Meetings between dictators are unlikely to be joyous occasions for the rest of us, but occasionally such meetings are unpleasant for at least one of the participants, and such was the case with the notorious October 1940 meeting between Franco and Hitler on a train stationed at Hendaye on the Franco-Spanish border. It was the only time they met.
Hitler had of course given Franco decisive help during the civil war; the raid on Guernica by Nazi bombers had become (and remains) for many one of the defining images of modern warfare (thanks in part to Picasso’s 1937 painting). Hitler could thus reasonably feel he was due payback from Franco.
The dictators will have been well aware of each other’s agendas and the possibility of disastrously conflicting interests. Most notably, Franco will have been keen to acquire France’s colonial territories in northern Africa, which Hitler’s ally, Vichy France, equally certainly would not want to give up.
The meeting was thus meant to decide the extent to which Franco’s fascist Spain would help Hitler’s Germany during WWII and it remains a much-debated encounter. It has been argued, for example, that Hitler may not even have really wanted Spain as a full-blown partner: Spain had a large army but was still weak from the aftermath of the Civil War, and if Spain came in on Hitler’s side but was then overrun by the Allies, the Nazis would face a strategic nightmare.
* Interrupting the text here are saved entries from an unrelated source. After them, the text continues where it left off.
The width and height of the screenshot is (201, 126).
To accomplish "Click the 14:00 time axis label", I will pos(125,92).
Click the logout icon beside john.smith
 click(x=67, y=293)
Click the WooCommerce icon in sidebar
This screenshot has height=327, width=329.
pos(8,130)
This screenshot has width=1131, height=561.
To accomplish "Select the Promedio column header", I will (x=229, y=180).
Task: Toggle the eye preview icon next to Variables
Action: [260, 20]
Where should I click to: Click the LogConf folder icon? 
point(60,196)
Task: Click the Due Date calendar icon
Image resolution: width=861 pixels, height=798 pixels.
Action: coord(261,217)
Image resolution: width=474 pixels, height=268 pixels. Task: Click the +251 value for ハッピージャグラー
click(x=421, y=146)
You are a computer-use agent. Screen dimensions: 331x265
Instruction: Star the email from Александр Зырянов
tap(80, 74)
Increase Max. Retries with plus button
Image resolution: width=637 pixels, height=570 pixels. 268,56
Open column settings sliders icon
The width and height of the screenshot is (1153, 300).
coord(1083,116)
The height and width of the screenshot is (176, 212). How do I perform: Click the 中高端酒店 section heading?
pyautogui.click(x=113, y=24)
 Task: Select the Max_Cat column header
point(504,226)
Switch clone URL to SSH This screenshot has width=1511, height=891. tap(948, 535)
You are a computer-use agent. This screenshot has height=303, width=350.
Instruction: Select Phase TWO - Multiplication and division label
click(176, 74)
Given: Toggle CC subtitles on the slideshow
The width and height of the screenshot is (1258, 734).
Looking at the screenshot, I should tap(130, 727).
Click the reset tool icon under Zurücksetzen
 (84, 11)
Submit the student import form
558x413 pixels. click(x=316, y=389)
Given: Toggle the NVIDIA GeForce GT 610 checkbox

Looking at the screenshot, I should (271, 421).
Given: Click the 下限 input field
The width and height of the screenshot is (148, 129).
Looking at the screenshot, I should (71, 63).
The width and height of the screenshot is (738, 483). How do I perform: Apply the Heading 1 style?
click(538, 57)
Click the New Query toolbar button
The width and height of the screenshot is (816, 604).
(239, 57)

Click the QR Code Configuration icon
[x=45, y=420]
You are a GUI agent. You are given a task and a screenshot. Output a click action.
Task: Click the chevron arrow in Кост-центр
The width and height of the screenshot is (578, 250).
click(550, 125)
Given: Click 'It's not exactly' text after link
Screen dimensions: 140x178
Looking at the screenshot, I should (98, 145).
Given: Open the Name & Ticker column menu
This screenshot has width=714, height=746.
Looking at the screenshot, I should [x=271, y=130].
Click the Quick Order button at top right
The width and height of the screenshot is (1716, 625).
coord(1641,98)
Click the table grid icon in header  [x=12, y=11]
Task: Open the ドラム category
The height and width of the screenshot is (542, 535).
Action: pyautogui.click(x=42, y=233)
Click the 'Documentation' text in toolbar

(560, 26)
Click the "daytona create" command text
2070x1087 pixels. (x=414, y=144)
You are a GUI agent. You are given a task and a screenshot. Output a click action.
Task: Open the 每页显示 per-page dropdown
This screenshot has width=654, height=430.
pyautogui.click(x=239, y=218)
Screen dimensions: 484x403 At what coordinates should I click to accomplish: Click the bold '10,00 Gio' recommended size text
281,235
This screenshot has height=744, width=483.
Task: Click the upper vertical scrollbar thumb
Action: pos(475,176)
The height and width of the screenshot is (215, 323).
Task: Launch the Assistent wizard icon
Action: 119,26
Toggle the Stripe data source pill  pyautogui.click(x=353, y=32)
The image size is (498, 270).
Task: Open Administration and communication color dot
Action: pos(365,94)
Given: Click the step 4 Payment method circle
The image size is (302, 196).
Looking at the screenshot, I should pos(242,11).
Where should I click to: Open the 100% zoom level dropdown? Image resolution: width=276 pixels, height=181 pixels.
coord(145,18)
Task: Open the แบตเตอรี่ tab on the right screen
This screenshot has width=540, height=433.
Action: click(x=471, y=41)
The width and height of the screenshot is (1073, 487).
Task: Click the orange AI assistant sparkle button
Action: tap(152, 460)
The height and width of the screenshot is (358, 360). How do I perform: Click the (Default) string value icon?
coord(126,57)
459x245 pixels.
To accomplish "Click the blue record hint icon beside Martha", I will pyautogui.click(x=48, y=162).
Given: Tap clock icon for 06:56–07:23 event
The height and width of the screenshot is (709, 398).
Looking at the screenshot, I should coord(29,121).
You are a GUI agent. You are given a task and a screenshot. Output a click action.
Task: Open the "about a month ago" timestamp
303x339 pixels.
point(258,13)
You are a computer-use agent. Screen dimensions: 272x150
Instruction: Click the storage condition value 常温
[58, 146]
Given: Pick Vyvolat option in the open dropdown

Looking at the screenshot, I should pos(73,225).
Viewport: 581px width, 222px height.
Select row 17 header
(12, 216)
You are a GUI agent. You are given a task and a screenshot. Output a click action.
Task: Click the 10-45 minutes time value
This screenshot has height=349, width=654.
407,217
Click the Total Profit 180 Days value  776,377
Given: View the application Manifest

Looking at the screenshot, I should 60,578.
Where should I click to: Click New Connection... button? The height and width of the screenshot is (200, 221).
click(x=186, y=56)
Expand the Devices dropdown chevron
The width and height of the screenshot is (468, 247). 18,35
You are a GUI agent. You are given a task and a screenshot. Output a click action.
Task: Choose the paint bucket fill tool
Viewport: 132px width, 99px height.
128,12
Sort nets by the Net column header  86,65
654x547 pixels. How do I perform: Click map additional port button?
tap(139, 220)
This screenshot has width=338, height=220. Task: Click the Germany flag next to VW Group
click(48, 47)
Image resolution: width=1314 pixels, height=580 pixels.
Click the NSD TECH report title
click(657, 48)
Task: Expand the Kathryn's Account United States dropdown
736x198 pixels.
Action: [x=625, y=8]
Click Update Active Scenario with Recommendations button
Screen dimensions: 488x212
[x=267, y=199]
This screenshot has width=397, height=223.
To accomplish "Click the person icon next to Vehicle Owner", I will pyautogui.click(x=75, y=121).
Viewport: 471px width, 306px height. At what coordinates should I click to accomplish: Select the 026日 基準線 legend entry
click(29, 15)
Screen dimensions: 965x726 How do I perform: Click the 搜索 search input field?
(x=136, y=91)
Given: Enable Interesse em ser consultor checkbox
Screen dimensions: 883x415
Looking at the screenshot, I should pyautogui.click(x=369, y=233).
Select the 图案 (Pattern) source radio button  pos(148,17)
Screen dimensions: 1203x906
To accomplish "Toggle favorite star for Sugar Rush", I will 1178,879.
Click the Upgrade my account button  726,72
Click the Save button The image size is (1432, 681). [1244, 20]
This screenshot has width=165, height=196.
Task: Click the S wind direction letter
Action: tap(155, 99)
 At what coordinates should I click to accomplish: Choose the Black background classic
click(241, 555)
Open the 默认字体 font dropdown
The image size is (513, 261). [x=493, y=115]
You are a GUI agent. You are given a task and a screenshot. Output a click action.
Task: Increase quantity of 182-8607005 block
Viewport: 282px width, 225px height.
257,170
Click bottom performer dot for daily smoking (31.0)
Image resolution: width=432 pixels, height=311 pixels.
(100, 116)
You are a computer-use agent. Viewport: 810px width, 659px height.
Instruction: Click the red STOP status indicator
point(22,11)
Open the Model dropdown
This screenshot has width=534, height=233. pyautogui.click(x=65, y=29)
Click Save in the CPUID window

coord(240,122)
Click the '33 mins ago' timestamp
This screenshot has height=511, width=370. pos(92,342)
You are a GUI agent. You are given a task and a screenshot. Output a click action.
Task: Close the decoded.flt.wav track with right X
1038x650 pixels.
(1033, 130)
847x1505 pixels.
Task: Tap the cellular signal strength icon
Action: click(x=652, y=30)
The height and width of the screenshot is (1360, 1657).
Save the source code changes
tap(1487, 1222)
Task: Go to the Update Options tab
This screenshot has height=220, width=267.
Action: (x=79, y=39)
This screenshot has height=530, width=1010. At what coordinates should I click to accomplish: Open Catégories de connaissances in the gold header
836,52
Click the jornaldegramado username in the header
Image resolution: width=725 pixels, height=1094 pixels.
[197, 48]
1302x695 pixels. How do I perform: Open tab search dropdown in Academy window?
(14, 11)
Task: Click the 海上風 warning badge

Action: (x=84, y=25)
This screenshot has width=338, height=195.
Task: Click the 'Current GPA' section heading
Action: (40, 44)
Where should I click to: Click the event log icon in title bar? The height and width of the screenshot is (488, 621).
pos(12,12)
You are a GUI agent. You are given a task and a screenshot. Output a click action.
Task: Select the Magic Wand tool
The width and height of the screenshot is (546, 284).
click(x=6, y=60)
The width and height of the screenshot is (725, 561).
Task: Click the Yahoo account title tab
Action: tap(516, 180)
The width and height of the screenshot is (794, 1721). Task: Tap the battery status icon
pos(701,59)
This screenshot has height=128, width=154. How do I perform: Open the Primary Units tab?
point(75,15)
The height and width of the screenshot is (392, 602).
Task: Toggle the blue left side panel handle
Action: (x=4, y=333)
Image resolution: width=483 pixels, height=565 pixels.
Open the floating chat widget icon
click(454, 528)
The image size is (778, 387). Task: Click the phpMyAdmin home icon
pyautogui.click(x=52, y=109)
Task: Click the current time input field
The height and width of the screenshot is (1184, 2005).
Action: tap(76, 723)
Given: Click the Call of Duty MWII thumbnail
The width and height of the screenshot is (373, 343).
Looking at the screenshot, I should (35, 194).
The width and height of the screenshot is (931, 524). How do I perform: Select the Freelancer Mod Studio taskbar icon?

Hitler may well have believed Spanish neutrality was the best bet for him, and wanted to keep Franco out.
Franco subsequently liked to claim that he had deliberately kept Spain out of the war despite Hitler’s entreaties; but some historians argue that Franco wanted in, as in 1940 Hitler looked a winner. This is a busy little niche of modern history and the question will likely be never settled. We do know it was a very hard bargaining session, and Hitler later declared that he would rather have three or four teeth pulled than go through another negotiating session with Franco.
What Happened Next
Unlike Hitler and Franco, the train in which they met still exists, as a museum piece. After the meeting, Franco maintained a cautiously informal neutrality that became less cautious and more pro-Allies as the war progressed. In 1943 he finally declared Spain’s full neutrality, a blatant display of realpolitik. When the war ended and the Cold War began, Franco found western powers perfectly willing to accept him as an associate ally (his dispatch of volunteers – the ‘Blue’ division – to fight the Russians did him no harm in some post-war quarters (the volunteers were recalled to Spain in 1943). Franco does have one thing in his favour: he protected Sephardic Jews (descendants of Jews expelled from Spain in 1492) throughout Nazi-occupied Europe. A Spanish fascist passport meant immediate protection in Europe throughout the war, and Franco’s policy may have saved the lives of over 45,000 Jewish refugees.